Abstract
Conclusions and Summary
This report is intended to describe a new observation. Speculation about the ultimate significance of virtually complete inhibition of leukocytic phagocytosis in hypergammaglobulinemic multiple myeloma (M.M.) plasma in vitro is clearly unwarranted at present, but a few tentative conclusions are justified: (1) Depressed phagocytic activity is directly attributable to the γ globulin fraction in M.M. plasma and not to a cellular defect. (2) Plasma from M.M. patients with hyperproteinemia due to increased levels of αR or β globulins, or from patients with hypergammaglobulinemia due to disease other than M.M. does not inhibit leukocyte phagocytic activity. (3) Inhibited phagocytosis appears not to be solely a function of total gamma globulin level.

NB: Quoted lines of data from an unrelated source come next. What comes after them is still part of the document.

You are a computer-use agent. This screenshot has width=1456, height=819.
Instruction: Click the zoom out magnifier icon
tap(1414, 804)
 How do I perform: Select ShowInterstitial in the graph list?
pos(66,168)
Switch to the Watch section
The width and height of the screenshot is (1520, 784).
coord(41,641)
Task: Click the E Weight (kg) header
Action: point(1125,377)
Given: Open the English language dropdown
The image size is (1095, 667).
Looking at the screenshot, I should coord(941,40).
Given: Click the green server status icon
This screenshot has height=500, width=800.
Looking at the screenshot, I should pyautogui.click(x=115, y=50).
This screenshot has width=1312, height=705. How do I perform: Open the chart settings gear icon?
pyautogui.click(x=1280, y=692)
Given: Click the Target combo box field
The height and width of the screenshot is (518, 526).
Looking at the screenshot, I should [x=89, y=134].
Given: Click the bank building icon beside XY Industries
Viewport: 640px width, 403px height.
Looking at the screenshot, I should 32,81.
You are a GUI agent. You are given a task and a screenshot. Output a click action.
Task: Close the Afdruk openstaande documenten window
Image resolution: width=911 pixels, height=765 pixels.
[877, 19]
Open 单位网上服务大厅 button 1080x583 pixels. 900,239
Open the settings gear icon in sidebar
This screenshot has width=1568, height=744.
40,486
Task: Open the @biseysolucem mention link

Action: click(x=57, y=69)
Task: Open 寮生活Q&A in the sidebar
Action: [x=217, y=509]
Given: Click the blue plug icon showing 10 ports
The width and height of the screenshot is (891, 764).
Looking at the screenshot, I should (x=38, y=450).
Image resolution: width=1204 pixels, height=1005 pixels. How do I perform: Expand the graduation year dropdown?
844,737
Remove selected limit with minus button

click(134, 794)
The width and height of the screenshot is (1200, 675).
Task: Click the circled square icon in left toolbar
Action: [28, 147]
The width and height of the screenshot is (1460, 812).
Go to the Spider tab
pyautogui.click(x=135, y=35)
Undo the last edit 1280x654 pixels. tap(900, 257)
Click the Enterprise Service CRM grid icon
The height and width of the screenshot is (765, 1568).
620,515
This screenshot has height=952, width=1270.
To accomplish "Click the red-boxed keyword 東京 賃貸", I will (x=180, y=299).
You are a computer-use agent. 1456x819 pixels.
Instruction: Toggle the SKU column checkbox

This is most clearly demonstrated by the relatively low levels of γ globulin which inhibit phagocytosis in plasma of M.M. patients without hypergammaglobulinemia or hyperproteinemia; most notably when γ globulin levels are lower than normal. (4) Since the inhibitory effect of hypergammaglobulinemic M.M. plasma may be decreased or abolished by diluting the abnormal plasma with normal plasma or isotonic saline, the effect is not due to a simple deficiency. Specifically, the inhibitory phenomenon appears not to be due to a deficiency of normal gamma globulin. (5) Studies of the phenomenon are continuing.